Bahkan, Ketua Umum PDIP Megawati Soekarnoputri lantas mengambil langkah dengan memberi instruksi pada kadernya yang menjadi kepala daerah untuk menunda kedatangan ke retret di Magelang.
Mahfud MD berpendapat, dua kejadian ini harus dipisah pembahasannya.
"Menurut saya itu harus dipisah pembahasan sebagai dua hal berbeda. Meskipun ada kaitan," kata Mahfud di channel Youtubenya.

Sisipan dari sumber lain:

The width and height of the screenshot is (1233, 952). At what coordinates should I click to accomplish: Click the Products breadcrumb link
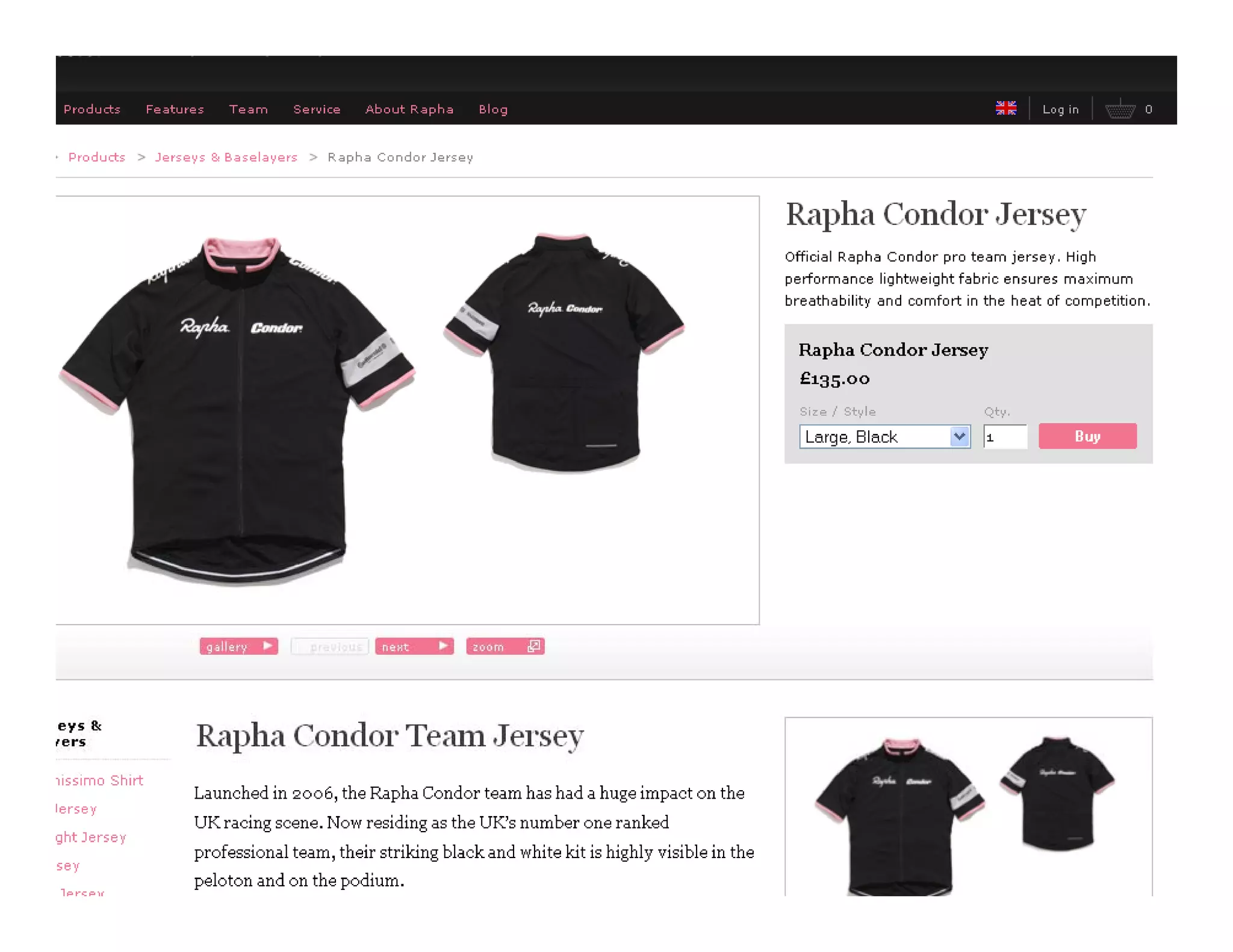(97, 157)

Ia mengatakan bahwa penahanan Hasto memang dinilai janggal oleh banyak orang.
"Banyak di tengah masyarakat itu penahanan Hasto ini aneh, sehingga ada yang mengatakan itu sebagai kriminialsiasi. Sebagaian pandangan," katanya.
Mahfud MD menerangkan bentuk kriminalisasi yakni orang yang tidak bersalah namun tetap dituduh hingga didakwa melakukan perbuatan melawan hukum.
Dengan pengertian itu, Mahfud berpendapat hal yang terjadi pada Hasto bukan kriminalisasi, melainkan politisasi hukum.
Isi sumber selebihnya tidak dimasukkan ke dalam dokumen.